Manufacturing facilities in China that make Apple’s iPhone and other electronics have started to reopen; however, they are ramping up more sluggish than expected, according to Apple. That will mean lesser iPhones available for sale around the world, resulting in Apple to become one of the biggest Western firms to be affected by the outbreak.
Few of its retail stores in the country remain closed or are operating at decreased hours, which are going to affect sales this quarter. China contributes 15% of the total generated Apple’s revenue, or $13.6 billion, last quarter, and generated 18% of revenue in the quarter year-ago.
In late January, Apple had forecast $63 billion to $67 billion in revenue for the quarter finishing in March, which it said was a bigger than ideal range because of the uncertainty generated by the virus. It did not provide the latest revenue estimate nor offer a profit forecast on Monday.
“The magnitude of this impact to miss its revenue guidance midway through February is worse than feared,” Wedbush analyst Daniel Ives said via a note.
Apple, which is worth $1.4 trillion by market capitalization, could experience a parched market reaction on Tuesday, when Wall Street reopens following the Presidents Day holiday, according to analysts.
Will Apple recover from this?
“If Apple shares were traded cheaply, that might not matter much.
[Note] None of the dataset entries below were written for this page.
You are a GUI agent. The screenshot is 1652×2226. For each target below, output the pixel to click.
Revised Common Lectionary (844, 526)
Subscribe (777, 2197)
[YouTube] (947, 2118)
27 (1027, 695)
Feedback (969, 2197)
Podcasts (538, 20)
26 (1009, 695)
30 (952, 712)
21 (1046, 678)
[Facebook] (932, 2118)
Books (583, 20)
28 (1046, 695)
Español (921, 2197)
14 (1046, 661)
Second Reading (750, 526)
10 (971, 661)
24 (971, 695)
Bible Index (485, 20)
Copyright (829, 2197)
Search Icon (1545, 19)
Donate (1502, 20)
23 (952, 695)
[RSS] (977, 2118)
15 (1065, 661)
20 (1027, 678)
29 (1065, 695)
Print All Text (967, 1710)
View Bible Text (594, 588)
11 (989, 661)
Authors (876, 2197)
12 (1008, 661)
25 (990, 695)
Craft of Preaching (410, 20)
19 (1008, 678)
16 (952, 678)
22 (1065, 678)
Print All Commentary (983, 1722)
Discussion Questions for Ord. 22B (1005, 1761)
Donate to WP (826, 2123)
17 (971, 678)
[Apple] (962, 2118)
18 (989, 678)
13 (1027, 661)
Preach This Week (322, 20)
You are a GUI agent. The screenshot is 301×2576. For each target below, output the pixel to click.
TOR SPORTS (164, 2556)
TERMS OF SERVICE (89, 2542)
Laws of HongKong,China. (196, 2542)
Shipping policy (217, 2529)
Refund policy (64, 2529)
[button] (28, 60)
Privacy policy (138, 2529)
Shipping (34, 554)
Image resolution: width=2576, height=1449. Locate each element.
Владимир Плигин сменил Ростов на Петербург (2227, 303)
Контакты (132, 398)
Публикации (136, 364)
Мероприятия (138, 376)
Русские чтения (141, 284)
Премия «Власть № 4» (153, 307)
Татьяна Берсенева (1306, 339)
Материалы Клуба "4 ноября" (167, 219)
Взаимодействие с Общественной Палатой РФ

But when they are trading at a record high, investors will be surely tempted to sell,” said Norihiro Fujito, chief investment strategist at Mitsubishi UFJ Morgan Stanley Securities.
Shares of its Asian suppliers decreased on the news, with Samsung Electronics (005930.KS) shedding 2.4%, Taiwan Semiconductor Manufacturing Co (TSMC) (2330.TW) fell by 1.8% and SK Hynix (000660.KS) losing 3.3%.
Analysts have approximated that the virus may cut demand for smartphones by half considering the first quarter in China, the world’s largest market for electronic devices.
Apple stated it is going to reopen China stores “as steadily and safely as we can,” while overall supplies of iPhones are going to be limited as manufacturers work toward operating plants at 100% capacity. It is planning to offer more information in April when it rolls out first-quarter results.
Wedbush said it continued to be optimistic that Apple is going to recover from the coronavirus setback.
“While trying to gauge the impact of the iPhone miss and potential bounce back in the June quarter will be front and center for the Street, we remain bullish on Apple for the longer term,” Ives said.